Another story - very similar people (to the point of calling them often the same) have huge mental barriers unplugging their relatives from life support, in situations when there is 0 chance for any sort of recovery and brain is heavily damaged. Wife is a doctor and most of them are religious freaks, ie italian where we live (nothing against you guys, apart from this). They let their closest people suffer horribly (within the limits of their state) for months or even years, put a massive financial burden on whole society just because they don't feel like signing papers for unplugging already dead person, its just some parts of their body is sort of kept alive. Absolutely deplorable weak 'humans', I have no nice word for those. Suffice to say wife saw her share of such folks during her years in hospitals and it was one of the reasons she moved to private sphere.

Thorrez a day ago | parent [-]

>So what if that's some, very narrow definition of life?

It's not just some definition. It's the scientific definition. Lots of people have the motto "I believe in science" but then reject the scientific definition of life when it comes to humans.

>If I develop a tumor is it also a life? It certainly behaves so.

Well, we could survey those same biologists. I think they would say no. Does it have DNA of a unique person different from the person it's in? I'm not a biologist, but I think no.

>World is full of human life. West (and not only) manufactures failed wars that killed millions of civilians without a blink of an eye (Vietnam, Iraqs, Afghanistan just to name a few) and sends its own people to death. Where are those life-at-all-costs defenders?

https://www.solidarity-party.org/

Their 2020 presidential candidate is so life-at-all-costs that his website TLD is life: https://briancarroll.life .

>Such people are the last to force their own viewpoints on protecting life unto literally everybody else. Yet they feel the most righteous due to whatever fucked up morals they have to spread them and attack everybody who dares to think differently.

I'm not really sure what you're saying here. You say these people are the last to force their viewpoints on protecting life onto other people, but also they aggressively force their viewpoint on protecting life onto other people?
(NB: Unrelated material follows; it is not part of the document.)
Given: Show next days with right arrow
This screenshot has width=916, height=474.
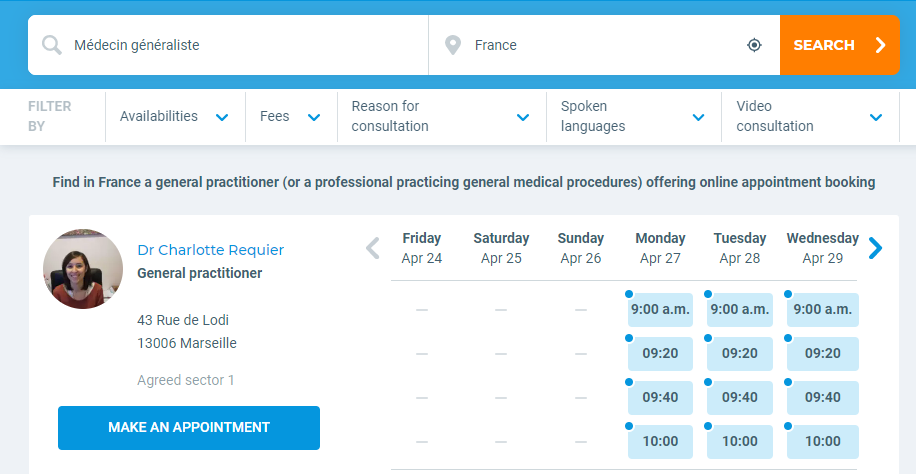Looking at the screenshot, I should point(875,248).
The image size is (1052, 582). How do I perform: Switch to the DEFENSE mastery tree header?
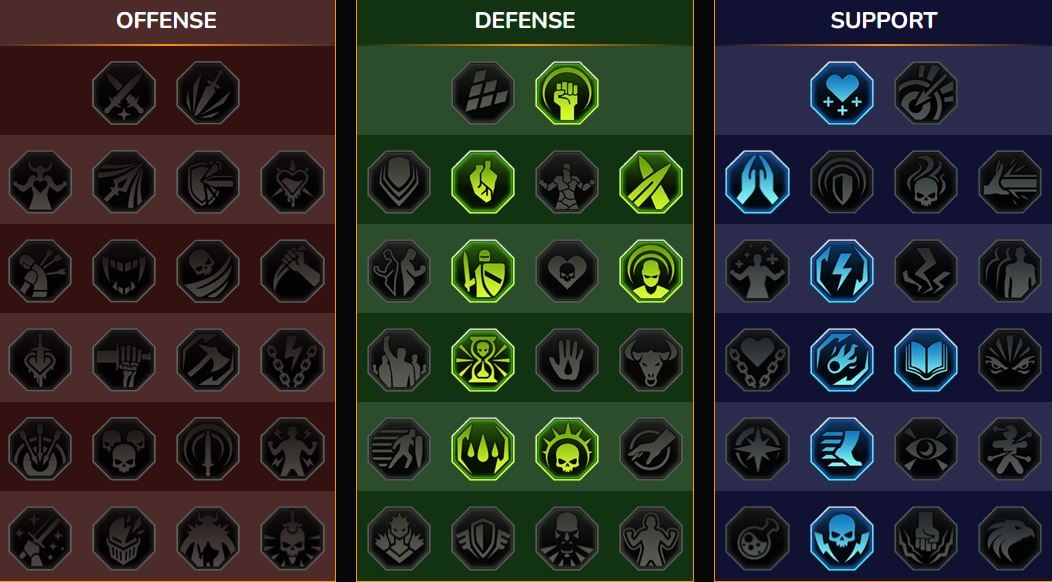tap(525, 21)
That seems like a contradiction to me.

ookdatnog 2 days ago | parent | prev [-]

Would you consider a chimera resulting from the fusion of two embryos as two people?

https://en.wikipedia.org/wiki/Chimera_(genetics)
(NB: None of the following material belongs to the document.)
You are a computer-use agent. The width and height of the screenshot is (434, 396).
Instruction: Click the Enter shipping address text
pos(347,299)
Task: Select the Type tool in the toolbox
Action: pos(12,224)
Thorrez a day ago | parent [-]

I would say it's similar to one person dying and another person getting a ton of transplants from that person.

ookdatnog 9 hours ago | parent [-]

That does not resolve your problem, it only shuffles it around.

You are defending the case that personhood begins at conception, and your argument supporting this case is "It's a unique living organism. A life. Different from a skin cell which isn't a unique organism."

If I get a kidney from someone else, and that person dies, according to your own argument, that kidney is a person. These cells are metabolizing and dividing, therefore alive, and they are unique with respect to the rest of my body.

Perhaps you'll argue that the kidney isn't an organism because it has no means of reproducing itself. To that I have two counterarguments:

- The argument implies that infertile humans are not persons.

- Nature contains every horror imaginable, including clonally transmissible cancers [0]. If my body develops such a cancer and it jumps to someone else, then I die, according to your definition my cancer that's colonizing someone else's body is a person.

I won't claim to know what defines personhood, but an obvious prerequisite (in the context of human life) is the existence of a centralized nervous system. If I am beheaded, and my headless body is placed on life support while my brain is destroyed, I, as a person, am dead, even if my body is alive. If my brain is surgically removed and placed on life support in a vat, and allowed to interface with the world somehow, then I, as a person, am still alive (whether such a life is worth living is a different question).

Accepting this prerequisite resolves the chimera problem, the kidney problem, the infertility problem and the transmissible cancer, and it results in the conclusion that a zygote is not yet a person, as it does not have a nervous system.